## WHAT TO PRODUCE
Read the lines below and count those that have the word "Status". Respond with the number only.

## DATA LISTING

* * *

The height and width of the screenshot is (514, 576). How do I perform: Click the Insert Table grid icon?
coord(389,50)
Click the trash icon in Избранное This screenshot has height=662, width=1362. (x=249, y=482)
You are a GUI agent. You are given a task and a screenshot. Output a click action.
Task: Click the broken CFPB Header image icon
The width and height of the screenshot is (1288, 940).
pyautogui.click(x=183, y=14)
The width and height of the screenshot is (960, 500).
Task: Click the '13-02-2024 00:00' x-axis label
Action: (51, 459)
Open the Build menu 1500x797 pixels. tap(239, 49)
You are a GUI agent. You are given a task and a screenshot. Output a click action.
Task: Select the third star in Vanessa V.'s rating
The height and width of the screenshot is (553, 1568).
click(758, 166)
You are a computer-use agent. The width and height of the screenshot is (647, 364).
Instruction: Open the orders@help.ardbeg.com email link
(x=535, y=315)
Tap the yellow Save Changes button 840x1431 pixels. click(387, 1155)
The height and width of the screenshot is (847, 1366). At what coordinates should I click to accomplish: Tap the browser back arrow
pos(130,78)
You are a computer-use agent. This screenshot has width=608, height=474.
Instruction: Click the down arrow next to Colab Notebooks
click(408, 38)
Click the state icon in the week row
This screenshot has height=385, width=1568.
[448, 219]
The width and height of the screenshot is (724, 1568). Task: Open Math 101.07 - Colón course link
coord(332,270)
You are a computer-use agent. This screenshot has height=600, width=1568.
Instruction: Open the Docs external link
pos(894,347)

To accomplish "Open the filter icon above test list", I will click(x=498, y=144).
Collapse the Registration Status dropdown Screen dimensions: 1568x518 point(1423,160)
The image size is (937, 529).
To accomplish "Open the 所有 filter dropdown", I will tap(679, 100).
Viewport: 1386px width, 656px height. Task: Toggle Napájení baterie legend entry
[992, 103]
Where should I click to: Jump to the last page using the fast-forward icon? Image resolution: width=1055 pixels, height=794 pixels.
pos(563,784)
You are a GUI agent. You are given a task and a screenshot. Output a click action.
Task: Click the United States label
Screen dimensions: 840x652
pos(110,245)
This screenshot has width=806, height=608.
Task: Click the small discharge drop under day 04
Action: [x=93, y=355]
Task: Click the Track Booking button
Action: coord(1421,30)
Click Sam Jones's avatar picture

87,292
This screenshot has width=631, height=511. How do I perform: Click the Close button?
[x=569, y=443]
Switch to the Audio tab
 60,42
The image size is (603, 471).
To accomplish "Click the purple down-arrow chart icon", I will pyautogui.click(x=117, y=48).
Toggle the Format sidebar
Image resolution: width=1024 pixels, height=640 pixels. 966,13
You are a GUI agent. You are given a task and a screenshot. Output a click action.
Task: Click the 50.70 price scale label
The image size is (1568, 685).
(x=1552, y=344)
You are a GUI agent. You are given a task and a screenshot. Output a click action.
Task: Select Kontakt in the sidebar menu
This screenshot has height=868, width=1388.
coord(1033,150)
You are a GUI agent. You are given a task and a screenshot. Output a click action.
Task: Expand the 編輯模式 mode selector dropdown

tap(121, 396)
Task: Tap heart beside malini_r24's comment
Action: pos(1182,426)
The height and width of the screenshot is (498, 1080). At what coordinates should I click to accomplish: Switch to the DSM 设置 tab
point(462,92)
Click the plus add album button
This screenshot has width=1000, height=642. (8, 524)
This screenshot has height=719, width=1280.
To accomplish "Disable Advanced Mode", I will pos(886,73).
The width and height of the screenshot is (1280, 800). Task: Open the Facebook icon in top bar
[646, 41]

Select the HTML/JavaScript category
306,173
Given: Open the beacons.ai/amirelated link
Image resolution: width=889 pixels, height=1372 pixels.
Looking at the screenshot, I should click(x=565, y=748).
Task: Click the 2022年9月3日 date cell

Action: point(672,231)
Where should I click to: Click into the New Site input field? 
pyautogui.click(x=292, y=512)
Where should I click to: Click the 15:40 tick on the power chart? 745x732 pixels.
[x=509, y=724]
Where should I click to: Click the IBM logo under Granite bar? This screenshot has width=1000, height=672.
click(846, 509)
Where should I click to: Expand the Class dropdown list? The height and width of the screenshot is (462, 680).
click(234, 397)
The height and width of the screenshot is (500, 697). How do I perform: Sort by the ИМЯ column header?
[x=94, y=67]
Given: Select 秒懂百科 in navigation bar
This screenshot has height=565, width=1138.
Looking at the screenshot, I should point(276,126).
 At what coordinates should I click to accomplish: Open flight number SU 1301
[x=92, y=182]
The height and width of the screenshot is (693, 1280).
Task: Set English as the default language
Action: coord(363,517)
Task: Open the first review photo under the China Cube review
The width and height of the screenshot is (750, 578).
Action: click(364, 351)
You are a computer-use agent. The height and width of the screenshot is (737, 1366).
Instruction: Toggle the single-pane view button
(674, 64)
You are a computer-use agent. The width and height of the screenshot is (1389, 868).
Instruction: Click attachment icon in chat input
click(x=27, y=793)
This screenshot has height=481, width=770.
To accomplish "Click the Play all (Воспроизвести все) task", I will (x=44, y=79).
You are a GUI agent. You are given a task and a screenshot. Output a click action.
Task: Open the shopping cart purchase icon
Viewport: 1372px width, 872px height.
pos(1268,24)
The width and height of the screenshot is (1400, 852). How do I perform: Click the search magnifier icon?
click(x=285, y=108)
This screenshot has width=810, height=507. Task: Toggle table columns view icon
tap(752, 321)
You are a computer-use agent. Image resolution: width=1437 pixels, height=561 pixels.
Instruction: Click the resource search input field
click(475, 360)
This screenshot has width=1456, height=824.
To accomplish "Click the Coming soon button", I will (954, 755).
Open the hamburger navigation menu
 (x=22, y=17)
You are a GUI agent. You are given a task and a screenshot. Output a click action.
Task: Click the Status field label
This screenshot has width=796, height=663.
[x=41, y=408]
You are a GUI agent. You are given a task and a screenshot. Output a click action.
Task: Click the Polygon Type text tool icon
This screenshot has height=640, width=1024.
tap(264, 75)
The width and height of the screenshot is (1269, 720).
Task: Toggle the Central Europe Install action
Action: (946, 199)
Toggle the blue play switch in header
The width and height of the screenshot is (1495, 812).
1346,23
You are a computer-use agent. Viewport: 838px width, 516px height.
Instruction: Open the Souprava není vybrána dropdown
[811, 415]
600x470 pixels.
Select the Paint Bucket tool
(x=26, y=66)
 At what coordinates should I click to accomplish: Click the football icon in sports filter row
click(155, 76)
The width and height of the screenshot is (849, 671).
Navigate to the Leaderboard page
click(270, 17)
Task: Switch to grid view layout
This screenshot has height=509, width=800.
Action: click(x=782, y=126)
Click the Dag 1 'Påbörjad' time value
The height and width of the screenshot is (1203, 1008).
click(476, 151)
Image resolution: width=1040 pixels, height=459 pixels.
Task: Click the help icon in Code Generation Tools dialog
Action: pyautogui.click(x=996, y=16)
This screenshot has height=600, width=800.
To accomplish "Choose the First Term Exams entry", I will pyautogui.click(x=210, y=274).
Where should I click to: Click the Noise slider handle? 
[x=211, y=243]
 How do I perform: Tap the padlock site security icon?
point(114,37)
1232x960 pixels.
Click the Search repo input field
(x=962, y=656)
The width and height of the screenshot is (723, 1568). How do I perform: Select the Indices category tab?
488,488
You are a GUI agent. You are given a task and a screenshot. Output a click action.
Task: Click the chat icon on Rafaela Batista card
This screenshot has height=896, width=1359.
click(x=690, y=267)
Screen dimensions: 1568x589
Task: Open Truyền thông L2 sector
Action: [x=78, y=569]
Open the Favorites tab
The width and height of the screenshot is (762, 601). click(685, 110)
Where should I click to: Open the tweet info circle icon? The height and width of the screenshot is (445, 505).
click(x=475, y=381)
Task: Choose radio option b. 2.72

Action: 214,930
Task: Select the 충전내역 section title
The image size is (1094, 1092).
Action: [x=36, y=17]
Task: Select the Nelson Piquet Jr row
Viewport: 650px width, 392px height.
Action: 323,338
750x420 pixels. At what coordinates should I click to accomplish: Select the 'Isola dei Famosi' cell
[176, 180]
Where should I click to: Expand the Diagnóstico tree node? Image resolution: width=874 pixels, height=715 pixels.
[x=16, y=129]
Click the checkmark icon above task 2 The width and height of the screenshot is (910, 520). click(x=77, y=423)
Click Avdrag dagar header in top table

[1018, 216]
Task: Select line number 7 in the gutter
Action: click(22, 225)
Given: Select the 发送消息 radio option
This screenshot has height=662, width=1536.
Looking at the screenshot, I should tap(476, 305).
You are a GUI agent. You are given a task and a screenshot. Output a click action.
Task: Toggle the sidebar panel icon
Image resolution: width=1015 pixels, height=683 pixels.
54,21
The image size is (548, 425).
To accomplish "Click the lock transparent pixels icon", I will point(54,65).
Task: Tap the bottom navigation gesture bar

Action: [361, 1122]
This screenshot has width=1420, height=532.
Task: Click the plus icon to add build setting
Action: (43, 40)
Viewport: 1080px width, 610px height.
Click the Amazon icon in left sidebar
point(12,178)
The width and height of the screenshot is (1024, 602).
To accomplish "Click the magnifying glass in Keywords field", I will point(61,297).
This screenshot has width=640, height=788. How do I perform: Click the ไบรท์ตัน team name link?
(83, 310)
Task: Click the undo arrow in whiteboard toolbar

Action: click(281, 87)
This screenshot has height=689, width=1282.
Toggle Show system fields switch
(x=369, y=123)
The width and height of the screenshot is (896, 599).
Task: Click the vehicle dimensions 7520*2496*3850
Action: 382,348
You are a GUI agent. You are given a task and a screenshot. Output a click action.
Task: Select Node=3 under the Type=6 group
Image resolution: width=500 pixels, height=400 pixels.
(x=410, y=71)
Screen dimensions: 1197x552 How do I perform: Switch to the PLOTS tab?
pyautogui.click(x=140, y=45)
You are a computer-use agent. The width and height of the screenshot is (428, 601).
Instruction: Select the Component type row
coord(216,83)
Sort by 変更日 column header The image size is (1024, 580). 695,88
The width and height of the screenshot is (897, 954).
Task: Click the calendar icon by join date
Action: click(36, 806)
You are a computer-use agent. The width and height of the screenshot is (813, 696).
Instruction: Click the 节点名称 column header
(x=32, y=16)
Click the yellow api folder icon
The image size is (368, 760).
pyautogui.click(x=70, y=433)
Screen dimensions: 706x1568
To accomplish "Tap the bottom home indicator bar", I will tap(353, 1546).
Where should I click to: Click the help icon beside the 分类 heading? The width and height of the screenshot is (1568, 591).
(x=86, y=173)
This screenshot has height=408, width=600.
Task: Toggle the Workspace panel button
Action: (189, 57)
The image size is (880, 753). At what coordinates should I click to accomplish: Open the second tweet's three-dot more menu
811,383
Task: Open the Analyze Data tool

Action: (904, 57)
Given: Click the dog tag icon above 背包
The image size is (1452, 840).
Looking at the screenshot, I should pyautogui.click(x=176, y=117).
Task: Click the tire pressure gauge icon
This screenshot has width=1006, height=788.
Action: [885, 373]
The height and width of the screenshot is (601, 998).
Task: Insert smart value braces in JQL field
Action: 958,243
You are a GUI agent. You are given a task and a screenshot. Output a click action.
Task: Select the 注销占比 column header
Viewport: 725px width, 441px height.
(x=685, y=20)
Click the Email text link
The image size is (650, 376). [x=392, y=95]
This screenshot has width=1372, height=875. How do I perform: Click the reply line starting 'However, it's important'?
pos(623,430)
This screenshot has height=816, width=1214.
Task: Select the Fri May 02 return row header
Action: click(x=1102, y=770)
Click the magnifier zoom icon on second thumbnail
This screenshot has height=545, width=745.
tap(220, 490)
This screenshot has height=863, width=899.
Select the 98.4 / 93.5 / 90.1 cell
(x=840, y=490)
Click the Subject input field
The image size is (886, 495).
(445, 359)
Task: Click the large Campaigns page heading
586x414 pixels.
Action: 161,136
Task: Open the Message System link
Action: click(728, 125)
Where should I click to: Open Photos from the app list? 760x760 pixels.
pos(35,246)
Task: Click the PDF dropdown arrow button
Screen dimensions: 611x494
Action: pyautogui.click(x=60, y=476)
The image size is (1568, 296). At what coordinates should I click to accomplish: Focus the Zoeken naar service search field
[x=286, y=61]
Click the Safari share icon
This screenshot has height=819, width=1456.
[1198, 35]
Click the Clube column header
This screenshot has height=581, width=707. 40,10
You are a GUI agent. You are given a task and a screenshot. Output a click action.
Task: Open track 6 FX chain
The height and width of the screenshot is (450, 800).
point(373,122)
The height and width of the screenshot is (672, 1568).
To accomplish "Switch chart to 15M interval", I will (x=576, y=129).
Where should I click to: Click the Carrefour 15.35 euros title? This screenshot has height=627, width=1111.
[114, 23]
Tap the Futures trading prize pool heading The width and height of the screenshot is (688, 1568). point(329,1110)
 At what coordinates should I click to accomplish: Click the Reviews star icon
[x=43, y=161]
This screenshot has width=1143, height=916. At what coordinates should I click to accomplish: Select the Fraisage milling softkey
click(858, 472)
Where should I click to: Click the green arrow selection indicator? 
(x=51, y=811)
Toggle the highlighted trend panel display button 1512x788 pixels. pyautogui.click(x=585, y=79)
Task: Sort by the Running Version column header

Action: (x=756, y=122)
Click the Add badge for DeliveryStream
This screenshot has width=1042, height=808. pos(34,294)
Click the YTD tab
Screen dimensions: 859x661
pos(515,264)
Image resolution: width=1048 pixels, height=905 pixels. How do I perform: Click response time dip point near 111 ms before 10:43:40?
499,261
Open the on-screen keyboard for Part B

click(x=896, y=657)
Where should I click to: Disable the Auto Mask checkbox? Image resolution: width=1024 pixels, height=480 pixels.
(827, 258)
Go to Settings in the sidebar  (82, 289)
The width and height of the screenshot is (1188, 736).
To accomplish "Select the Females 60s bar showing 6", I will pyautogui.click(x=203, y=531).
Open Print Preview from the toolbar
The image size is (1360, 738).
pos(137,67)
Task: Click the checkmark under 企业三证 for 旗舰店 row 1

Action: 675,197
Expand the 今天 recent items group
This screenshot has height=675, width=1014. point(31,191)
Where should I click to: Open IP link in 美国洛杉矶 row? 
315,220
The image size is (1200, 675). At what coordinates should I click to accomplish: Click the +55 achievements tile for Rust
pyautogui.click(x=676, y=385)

* * *

## RESULT
2